─── The records

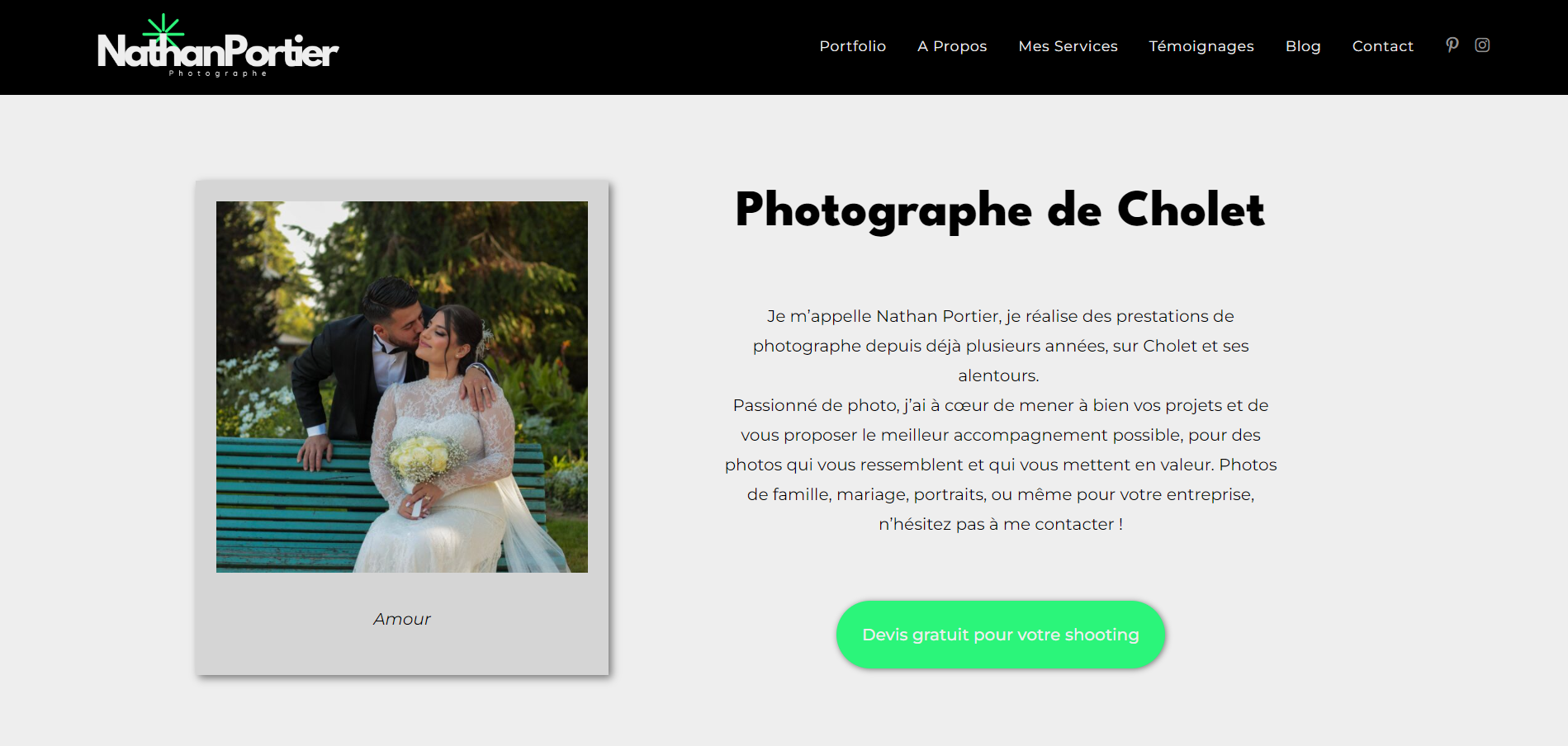
Task: Click the Amour caption under photo
Action: click(402, 619)
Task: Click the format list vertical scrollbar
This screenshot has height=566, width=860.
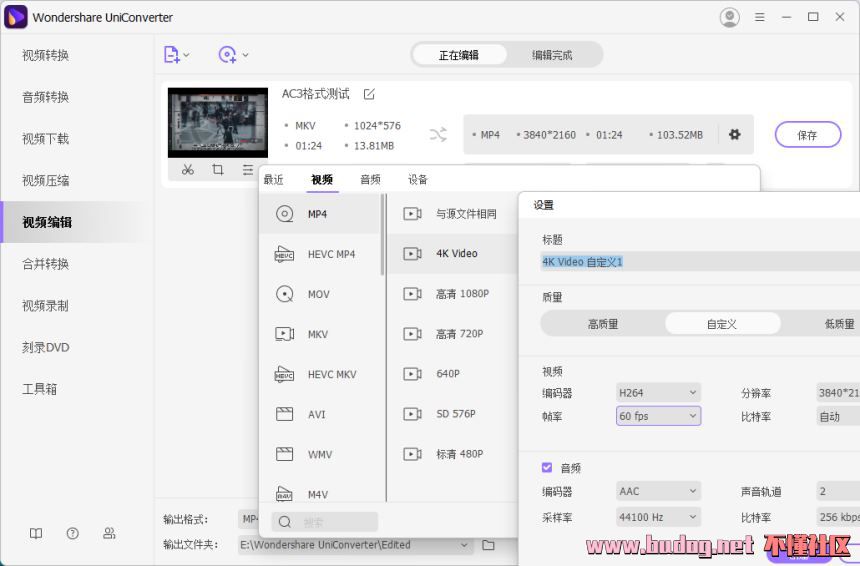Action: [x=383, y=235]
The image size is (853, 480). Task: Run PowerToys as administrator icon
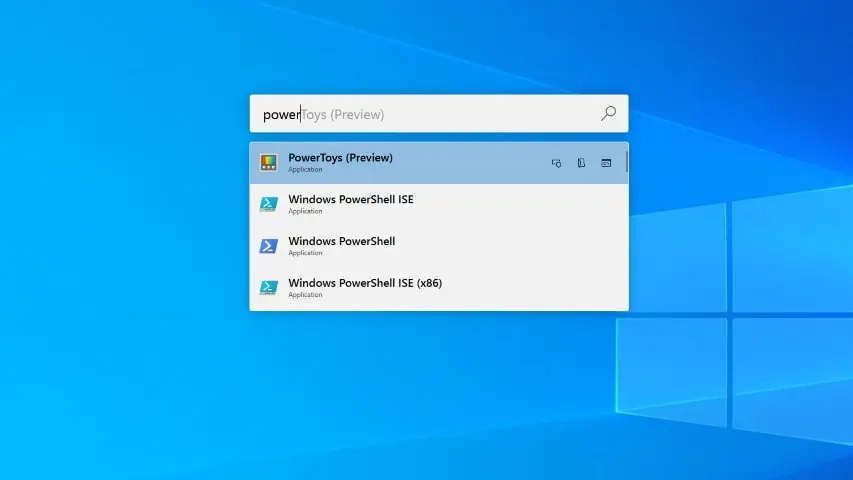556,163
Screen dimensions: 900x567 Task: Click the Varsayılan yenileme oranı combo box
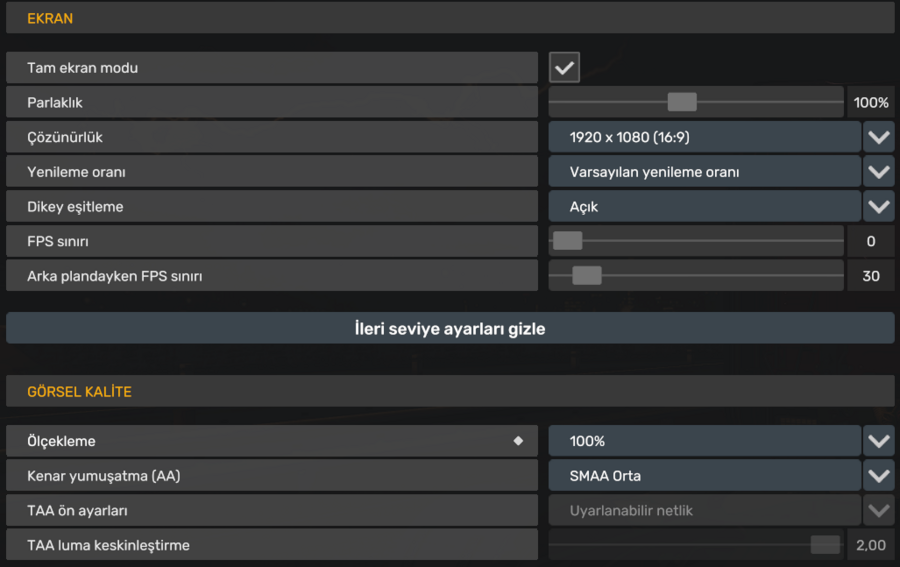tap(704, 172)
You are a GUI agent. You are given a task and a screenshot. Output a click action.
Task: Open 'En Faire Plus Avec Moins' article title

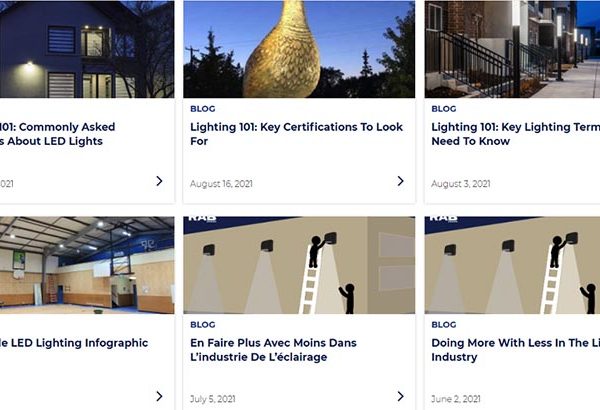(273, 350)
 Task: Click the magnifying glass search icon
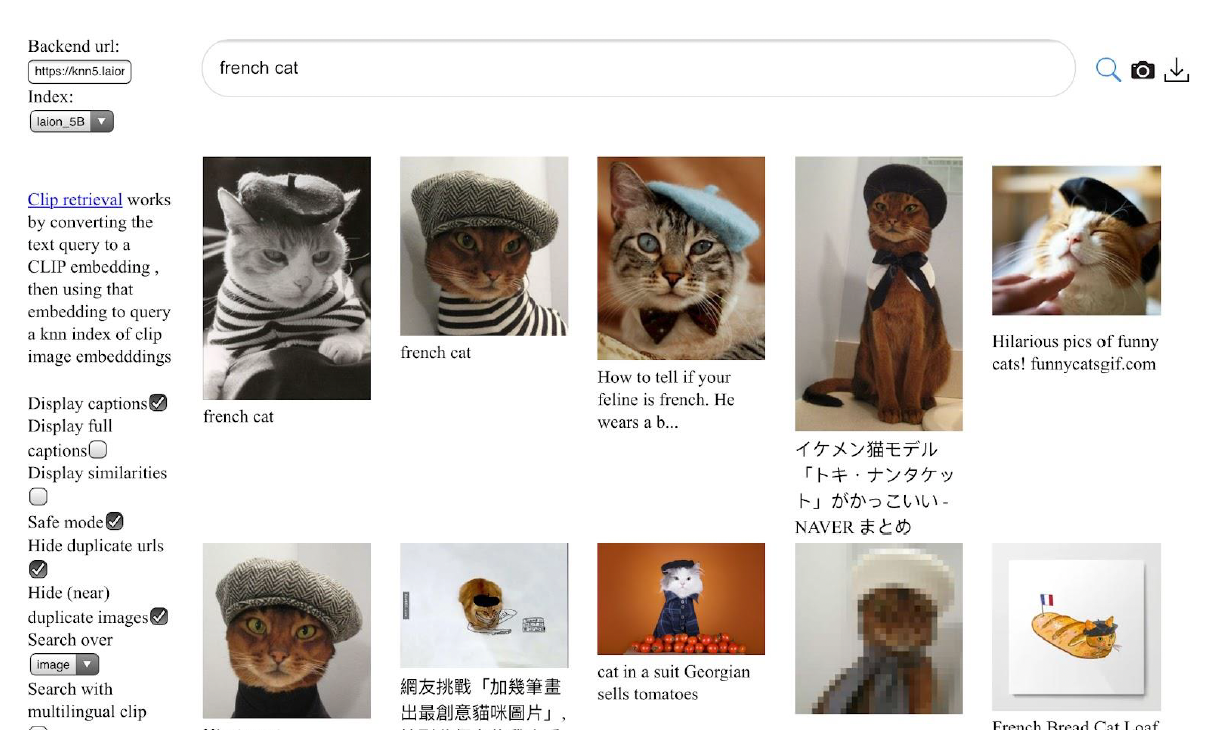tap(1107, 69)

──────

The task:
How many lines in the rows above contain the string "icon"? Reply with the number alone.

Final result:
2